Stored data entries
-*-

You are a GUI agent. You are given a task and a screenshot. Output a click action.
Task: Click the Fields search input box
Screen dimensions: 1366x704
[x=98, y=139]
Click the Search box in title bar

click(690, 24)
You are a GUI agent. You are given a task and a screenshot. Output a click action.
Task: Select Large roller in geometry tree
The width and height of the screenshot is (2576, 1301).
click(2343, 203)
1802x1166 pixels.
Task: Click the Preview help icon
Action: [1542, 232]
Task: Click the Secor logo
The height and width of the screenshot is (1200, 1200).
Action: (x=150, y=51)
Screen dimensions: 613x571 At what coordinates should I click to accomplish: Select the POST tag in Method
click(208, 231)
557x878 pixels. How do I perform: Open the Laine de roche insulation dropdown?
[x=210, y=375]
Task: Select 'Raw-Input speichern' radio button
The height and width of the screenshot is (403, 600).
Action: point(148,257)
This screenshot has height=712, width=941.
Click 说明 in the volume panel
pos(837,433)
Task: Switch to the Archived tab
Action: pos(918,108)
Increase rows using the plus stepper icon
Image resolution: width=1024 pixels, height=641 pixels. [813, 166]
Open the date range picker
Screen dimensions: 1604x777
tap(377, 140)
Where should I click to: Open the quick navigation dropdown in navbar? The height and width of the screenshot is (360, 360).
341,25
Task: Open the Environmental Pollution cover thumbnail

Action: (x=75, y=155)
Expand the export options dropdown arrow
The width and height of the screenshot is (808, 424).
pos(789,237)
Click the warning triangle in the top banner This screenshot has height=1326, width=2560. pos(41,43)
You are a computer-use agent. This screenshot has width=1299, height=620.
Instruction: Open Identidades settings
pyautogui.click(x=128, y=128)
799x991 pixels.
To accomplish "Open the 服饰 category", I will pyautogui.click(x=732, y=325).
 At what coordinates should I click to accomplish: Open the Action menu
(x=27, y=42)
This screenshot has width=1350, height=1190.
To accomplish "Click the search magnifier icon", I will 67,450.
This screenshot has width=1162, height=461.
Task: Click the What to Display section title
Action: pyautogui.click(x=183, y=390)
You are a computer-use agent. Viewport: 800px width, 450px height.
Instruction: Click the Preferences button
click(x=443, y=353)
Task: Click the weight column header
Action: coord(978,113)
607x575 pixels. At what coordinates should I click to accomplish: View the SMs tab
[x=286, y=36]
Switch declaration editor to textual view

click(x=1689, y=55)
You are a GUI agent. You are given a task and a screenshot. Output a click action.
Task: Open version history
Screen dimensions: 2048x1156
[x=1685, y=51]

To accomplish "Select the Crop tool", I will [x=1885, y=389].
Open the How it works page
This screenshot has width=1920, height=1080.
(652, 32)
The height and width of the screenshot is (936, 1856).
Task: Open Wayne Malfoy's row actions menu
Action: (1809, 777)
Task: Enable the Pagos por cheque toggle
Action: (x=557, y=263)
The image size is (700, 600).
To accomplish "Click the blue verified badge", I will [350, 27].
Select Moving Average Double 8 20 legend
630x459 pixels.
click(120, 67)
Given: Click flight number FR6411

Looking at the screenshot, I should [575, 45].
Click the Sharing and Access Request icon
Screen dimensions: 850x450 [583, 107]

-*-

Reproduce the lines above word for word, from the first line through the last.

You are a GUI agent. You are given a task and a screenshot. Output a click action.
Task: Click the Fields search input box
Screen dimensions: 1366x704
[x=98, y=139]
Click the Search box in title bar

click(690, 24)
You are a GUI agent. You are given a task and a screenshot. Output a click action.
Task: Select Large roller in geometry tree
The width and height of the screenshot is (2576, 1301).
click(2343, 203)
1802x1166 pixels.
Task: Click the Preview help icon
Action: [1542, 232]
Task: Click the Secor logo
The height and width of the screenshot is (1200, 1200).
Action: (x=150, y=51)
Screen dimensions: 613x571 At what coordinates should I click to accomplish: Select the POST tag in Method
click(208, 231)
557x878 pixels. How do I perform: Open the Laine de roche insulation dropdown?
[x=210, y=375]
Task: Select 'Raw-Input speichern' radio button
The height and width of the screenshot is (403, 600).
Action: point(148,257)
This screenshot has height=712, width=941.
Click 说明 in the volume panel
pos(837,433)
Task: Switch to the Archived tab
Action: pos(918,108)
Increase rows using the plus stepper icon
Image resolution: width=1024 pixels, height=641 pixels. [813, 166]
Open the date range picker
Screen dimensions: 1604x777
tap(377, 140)
Where should I click to: Open the quick navigation dropdown in navbar? The height and width of the screenshot is (360, 360).
341,25
Task: Open the Environmental Pollution cover thumbnail

Action: (x=75, y=155)
Expand the export options dropdown arrow
The width and height of the screenshot is (808, 424).
pos(789,237)
Click the warning triangle in the top banner This screenshot has height=1326, width=2560. pos(41,43)
You are a computer-use agent. This screenshot has width=1299, height=620.
Instruction: Open Identidades settings
pyautogui.click(x=128, y=128)
799x991 pixels.
To accomplish "Open the 服饰 category", I will pyautogui.click(x=732, y=325).
 At what coordinates should I click to accomplish: Open the Action menu
(x=27, y=42)
This screenshot has width=1350, height=1190.
To accomplish "Click the search magnifier icon", I will 67,450.
This screenshot has width=1162, height=461.
Task: Click the What to Display section title
Action: pyautogui.click(x=183, y=390)
You are a computer-use agent. Viewport: 800px width, 450px height.
Instruction: Click the Preferences button
click(x=443, y=353)
Task: Click the weight column header
Action: coord(978,113)
607x575 pixels. At what coordinates should I click to accomplish: View the SMs tab
[x=286, y=36]
Switch declaration editor to textual view

click(x=1689, y=55)
You are a GUI agent. You are given a task and a screenshot. Output a click action.
Task: Open version history
Screen dimensions: 2048x1156
[x=1685, y=51]

To accomplish "Select the Crop tool", I will [x=1885, y=389].
Open the How it works page
This screenshot has width=1920, height=1080.
(652, 32)
The height and width of the screenshot is (936, 1856).
Task: Open Wayne Malfoy's row actions menu
Action: (1809, 777)
Task: Enable the Pagos por cheque toggle
Action: (x=557, y=263)
The image size is (700, 600).
To accomplish "Click the blue verified badge", I will [350, 27].
Select Moving Average Double 8 20 legend
630x459 pixels.
click(120, 67)
Given: Click flight number FR6411

Looking at the screenshot, I should [575, 45].
Click the Sharing and Access Request icon
Screen dimensions: 850x450 [583, 107]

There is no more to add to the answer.